- What you will do:
Every entry must appear in the output exactly as it does here.

*** Data section ***

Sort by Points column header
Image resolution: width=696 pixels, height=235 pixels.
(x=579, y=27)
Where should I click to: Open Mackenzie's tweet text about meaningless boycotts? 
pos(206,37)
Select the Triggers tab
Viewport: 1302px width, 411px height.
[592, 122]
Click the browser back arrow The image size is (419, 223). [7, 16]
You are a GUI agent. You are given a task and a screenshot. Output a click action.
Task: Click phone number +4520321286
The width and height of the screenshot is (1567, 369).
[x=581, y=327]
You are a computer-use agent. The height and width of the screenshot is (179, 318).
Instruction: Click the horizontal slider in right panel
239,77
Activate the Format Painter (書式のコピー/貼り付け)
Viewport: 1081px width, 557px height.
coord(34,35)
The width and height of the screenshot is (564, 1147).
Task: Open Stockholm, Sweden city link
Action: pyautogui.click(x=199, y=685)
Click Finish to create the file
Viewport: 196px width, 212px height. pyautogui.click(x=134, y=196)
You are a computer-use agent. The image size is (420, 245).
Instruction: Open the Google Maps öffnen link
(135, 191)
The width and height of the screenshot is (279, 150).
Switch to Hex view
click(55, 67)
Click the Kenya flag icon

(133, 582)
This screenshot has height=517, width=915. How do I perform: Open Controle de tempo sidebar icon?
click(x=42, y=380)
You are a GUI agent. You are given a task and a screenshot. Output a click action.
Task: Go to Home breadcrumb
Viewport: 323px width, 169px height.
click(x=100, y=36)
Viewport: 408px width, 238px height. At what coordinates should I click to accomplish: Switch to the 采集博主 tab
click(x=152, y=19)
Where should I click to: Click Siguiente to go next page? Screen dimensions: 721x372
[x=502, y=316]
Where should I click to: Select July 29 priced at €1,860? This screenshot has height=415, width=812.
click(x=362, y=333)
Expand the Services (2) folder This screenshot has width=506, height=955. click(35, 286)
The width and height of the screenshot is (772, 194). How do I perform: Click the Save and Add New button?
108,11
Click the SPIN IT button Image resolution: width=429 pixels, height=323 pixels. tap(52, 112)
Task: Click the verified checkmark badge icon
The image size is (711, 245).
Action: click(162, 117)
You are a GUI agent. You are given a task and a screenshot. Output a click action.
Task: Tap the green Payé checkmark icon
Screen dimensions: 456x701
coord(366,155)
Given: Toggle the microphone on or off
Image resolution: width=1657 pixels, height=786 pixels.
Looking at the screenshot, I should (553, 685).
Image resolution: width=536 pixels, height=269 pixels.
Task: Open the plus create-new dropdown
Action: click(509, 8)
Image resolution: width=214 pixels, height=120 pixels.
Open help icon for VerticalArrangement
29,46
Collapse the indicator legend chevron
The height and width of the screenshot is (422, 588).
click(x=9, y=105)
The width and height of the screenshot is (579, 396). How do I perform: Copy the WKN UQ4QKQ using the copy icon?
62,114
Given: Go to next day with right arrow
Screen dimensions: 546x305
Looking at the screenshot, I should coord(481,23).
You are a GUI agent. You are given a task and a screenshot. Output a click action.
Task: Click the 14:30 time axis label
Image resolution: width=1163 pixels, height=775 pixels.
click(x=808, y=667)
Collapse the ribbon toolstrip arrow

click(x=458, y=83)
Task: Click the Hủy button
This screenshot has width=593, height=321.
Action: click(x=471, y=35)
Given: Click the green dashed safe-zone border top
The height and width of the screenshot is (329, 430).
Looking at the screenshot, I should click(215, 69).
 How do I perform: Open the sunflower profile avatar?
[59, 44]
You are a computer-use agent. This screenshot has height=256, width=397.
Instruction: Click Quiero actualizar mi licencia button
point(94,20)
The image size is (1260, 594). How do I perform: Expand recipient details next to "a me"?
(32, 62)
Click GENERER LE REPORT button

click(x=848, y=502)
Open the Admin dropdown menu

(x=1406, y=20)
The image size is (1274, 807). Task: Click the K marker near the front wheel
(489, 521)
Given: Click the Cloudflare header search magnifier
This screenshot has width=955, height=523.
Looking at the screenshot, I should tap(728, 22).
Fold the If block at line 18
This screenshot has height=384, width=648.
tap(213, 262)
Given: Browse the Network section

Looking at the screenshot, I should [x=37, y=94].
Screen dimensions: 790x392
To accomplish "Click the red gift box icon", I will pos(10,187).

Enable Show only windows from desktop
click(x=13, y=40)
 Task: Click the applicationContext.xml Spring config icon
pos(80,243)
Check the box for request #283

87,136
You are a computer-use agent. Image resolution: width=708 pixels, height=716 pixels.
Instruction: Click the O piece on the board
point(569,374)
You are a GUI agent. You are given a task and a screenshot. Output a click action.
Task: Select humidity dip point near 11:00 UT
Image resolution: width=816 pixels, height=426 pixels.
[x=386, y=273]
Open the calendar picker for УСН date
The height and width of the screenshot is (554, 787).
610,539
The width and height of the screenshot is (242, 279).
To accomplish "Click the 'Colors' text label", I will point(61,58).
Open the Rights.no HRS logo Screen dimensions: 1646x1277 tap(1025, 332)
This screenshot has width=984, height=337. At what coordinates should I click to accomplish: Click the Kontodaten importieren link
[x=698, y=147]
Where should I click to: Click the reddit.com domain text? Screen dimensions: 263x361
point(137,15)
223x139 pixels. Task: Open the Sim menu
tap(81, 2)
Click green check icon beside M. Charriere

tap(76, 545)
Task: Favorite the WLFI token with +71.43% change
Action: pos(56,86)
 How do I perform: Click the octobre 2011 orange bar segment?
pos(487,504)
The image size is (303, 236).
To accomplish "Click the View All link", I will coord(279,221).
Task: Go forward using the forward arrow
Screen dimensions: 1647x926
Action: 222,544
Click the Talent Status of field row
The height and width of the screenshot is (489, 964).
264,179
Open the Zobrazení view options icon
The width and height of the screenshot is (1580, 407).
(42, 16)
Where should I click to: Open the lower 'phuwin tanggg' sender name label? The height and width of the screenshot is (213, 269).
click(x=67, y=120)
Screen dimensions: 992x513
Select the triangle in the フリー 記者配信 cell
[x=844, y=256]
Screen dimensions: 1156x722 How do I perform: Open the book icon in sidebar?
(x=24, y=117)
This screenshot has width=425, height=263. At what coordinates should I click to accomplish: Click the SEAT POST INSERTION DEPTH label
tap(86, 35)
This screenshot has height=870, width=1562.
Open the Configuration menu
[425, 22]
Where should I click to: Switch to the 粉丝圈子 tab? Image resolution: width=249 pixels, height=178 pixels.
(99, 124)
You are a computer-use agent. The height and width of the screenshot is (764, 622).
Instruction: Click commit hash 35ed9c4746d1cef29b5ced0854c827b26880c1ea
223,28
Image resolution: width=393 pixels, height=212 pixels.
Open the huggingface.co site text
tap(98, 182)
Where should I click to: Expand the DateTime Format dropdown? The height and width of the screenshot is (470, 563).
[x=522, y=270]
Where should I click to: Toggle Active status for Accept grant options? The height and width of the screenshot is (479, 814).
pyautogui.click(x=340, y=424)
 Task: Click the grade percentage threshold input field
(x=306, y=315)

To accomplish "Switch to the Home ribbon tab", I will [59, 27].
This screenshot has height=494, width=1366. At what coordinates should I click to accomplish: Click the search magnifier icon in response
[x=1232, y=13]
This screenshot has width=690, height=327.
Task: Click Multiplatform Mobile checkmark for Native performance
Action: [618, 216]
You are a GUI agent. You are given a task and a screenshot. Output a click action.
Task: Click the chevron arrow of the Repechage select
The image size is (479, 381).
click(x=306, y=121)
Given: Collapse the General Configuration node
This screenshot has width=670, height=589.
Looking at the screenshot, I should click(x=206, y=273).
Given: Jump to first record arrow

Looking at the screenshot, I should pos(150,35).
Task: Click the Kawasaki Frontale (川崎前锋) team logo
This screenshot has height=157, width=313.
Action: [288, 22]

*** End of Data section ***

- Solution below:
Sort by Points column header
Image resolution: width=696 pixels, height=235 pixels.
(x=579, y=27)
Where should I click to: Open Mackenzie's tweet text about meaningless boycotts? 
pos(206,37)
Select the Triggers tab
Viewport: 1302px width, 411px height.
[592, 122]
Click the browser back arrow The image size is (419, 223). [7, 16]
You are a GUI agent. You are given a task and a screenshot. Output a click action.
Task: Click phone number +4520321286
The width and height of the screenshot is (1567, 369).
[x=581, y=327]
You are a computer-use agent. The height and width of the screenshot is (179, 318).
Instruction: Click the horizontal slider in right panel
239,77
Activate the Format Painter (書式のコピー/貼り付け)
Viewport: 1081px width, 557px height.
coord(34,35)
The width and height of the screenshot is (564, 1147).
Task: Open Stockholm, Sweden city link
Action: pyautogui.click(x=199, y=685)
Click Finish to create the file
Viewport: 196px width, 212px height. pyautogui.click(x=134, y=196)
You are a computer-use agent. The image size is (420, 245).
Instruction: Open the Google Maps öffnen link
(135, 191)
The width and height of the screenshot is (279, 150).
Switch to Hex view
click(55, 67)
Click the Kenya flag icon

(133, 582)
This screenshot has height=517, width=915. How do I perform: Open Controle de tempo sidebar icon?
click(x=42, y=380)
You are a GUI agent. You are given a task and a screenshot. Output a click action.
Task: Go to Home breadcrumb
Viewport: 323px width, 169px height.
click(x=100, y=36)
Viewport: 408px width, 238px height. At what coordinates should I click to accomplish: Switch to the 采集博主 tab
click(x=152, y=19)
Where should I click to: Click Siguiente to go next page? Screen dimensions: 721x372
[x=502, y=316]
Where should I click to: Select July 29 priced at €1,860? This screenshot has height=415, width=812.
click(x=362, y=333)
Expand the Services (2) folder This screenshot has width=506, height=955. click(35, 286)
The width and height of the screenshot is (772, 194). How do I perform: Click the Save and Add New button?
108,11
Click the SPIN IT button Image resolution: width=429 pixels, height=323 pixels. tap(52, 112)
Task: Click the verified checkmark badge icon
The image size is (711, 245).
Action: click(162, 117)
You are a GUI agent. You are given a task and a screenshot. Output a click action.
Task: Tap the green Payé checkmark icon
Screen dimensions: 456x701
coord(366,155)
Given: Toggle the microphone on or off
Image resolution: width=1657 pixels, height=786 pixels.
Looking at the screenshot, I should (553, 685).
Image resolution: width=536 pixels, height=269 pixels.
Task: Open the plus create-new dropdown
Action: click(509, 8)
Image resolution: width=214 pixels, height=120 pixels.
Open help icon for VerticalArrangement
29,46
Collapse the indicator legend chevron
The height and width of the screenshot is (422, 588).
click(x=9, y=105)
The width and height of the screenshot is (579, 396). How do I perform: Copy the WKN UQ4QKQ using the copy icon?
62,114
Given: Go to next day with right arrow
Screen dimensions: 546x305
Looking at the screenshot, I should coord(481,23).
You are a GUI agent. You are given a task and a screenshot. Output a click action.
Task: Click the 14:30 time axis label
Image resolution: width=1163 pixels, height=775 pixels.
click(x=808, y=667)
Collapse the ribbon toolstrip arrow

click(x=458, y=83)
Task: Click the Hủy button
This screenshot has width=593, height=321.
Action: click(x=471, y=35)
Given: Click the green dashed safe-zone border top
The height and width of the screenshot is (329, 430).
Looking at the screenshot, I should click(215, 69).
 How do I perform: Open the sunflower profile avatar?
[59, 44]
You are a computer-use agent. This screenshot has height=256, width=397.
Instruction: Click Quiero actualizar mi licencia button
point(94,20)
The image size is (1260, 594). How do I perform: Expand recipient details next to "a me"?
(32, 62)
Click GENERER LE REPORT button

click(x=848, y=502)
Open the Admin dropdown menu

(x=1406, y=20)
The image size is (1274, 807). Task: Click the K marker near the front wheel
(489, 521)
Given: Click the Cloudflare header search magnifier
This screenshot has width=955, height=523.
Looking at the screenshot, I should tap(728, 22).
Fold the If block at line 18
This screenshot has height=384, width=648.
tap(213, 262)
Given: Browse the Network section

Looking at the screenshot, I should [x=37, y=94].
Screen dimensions: 790x392
To accomplish "Click the red gift box icon", I will pos(10,187).

Enable Show only windows from desktop
click(x=13, y=40)
 Task: Click the applicationContext.xml Spring config icon
pos(80,243)
Check the box for request #283

87,136
You are a computer-use agent. Image resolution: width=708 pixels, height=716 pixels.
Instruction: Click the O piece on the board
point(569,374)
You are a GUI agent. You are given a task and a screenshot. Output a click action.
Task: Select humidity dip point near 11:00 UT
Image resolution: width=816 pixels, height=426 pixels.
[x=386, y=273]
Open the calendar picker for УСН date
The height and width of the screenshot is (554, 787).
610,539
The width and height of the screenshot is (242, 279).
To accomplish "Click the 'Colors' text label", I will point(61,58).
Open the Rights.no HRS logo Screen dimensions: 1646x1277 tap(1025, 332)
This screenshot has width=984, height=337. At what coordinates should I click to accomplish: Click the Kontodaten importieren link
[x=698, y=147]
Where should I click to: Click the reddit.com domain text? Screen dimensions: 263x361
point(137,15)
223x139 pixels. Task: Open the Sim menu
tap(81, 2)
Click green check icon beside M. Charriere

tap(76, 545)
Task: Favorite the WLFI token with +71.43% change
Action: pos(56,86)
 How do I perform: Click the octobre 2011 orange bar segment?
pos(487,504)
The image size is (303, 236).
To accomplish "Click the View All link", I will coord(279,221).
Task: Go forward using the forward arrow
Screen dimensions: 1647x926
Action: 222,544
Click the Talent Status of field row
The height and width of the screenshot is (489, 964).
264,179
Open the Zobrazení view options icon
The width and height of the screenshot is (1580, 407).
(42, 16)
Where should I click to: Open the lower 'phuwin tanggg' sender name label? The height and width of the screenshot is (213, 269).
click(x=67, y=120)
Screen dimensions: 992x513
Select the triangle in the フリー 記者配信 cell
[x=844, y=256]
Screen dimensions: 1156x722 How do I perform: Open the book icon in sidebar?
(x=24, y=117)
This screenshot has width=425, height=263. At what coordinates should I click to accomplish: Click the SEAT POST INSERTION DEPTH label
tap(86, 35)
This screenshot has height=870, width=1562.
Open the Configuration menu
[425, 22]
Where should I click to: Switch to the 粉丝圈子 tab? Image resolution: width=249 pixels, height=178 pixels.
(99, 124)
You are a computer-use agent. The height and width of the screenshot is (764, 622).
Instruction: Click commit hash 35ed9c4746d1cef29b5ced0854c827b26880c1ea
223,28
Image resolution: width=393 pixels, height=212 pixels.
Open the huggingface.co site text
tap(98, 182)
Where should I click to: Expand the DateTime Format dropdown? The height and width of the screenshot is (470, 563).
[x=522, y=270]
Where should I click to: Toggle Active status for Accept grant options? The height and width of the screenshot is (479, 814).
pyautogui.click(x=340, y=424)
 Task: Click the grade percentage threshold input field
(x=306, y=315)

To accomplish "Switch to the Home ribbon tab", I will [59, 27].
This screenshot has height=494, width=1366. At what coordinates should I click to accomplish: Click the search magnifier icon in response
[x=1232, y=13]
This screenshot has width=690, height=327.
Task: Click Multiplatform Mobile checkmark for Native performance
Action: [618, 216]
You are a GUI agent. You are given a task and a screenshot. Output a click action.
Task: Click the chevron arrow of the Repechage select
The image size is (479, 381).
click(x=306, y=121)
Given: Collapse the General Configuration node
This screenshot has width=670, height=589.
Looking at the screenshot, I should click(x=206, y=273).
Given: Jump to first record arrow

Looking at the screenshot, I should pos(150,35).
Task: Click the Kawasaki Frontale (川崎前锋) team logo
This screenshot has height=157, width=313.
Action: [288, 22]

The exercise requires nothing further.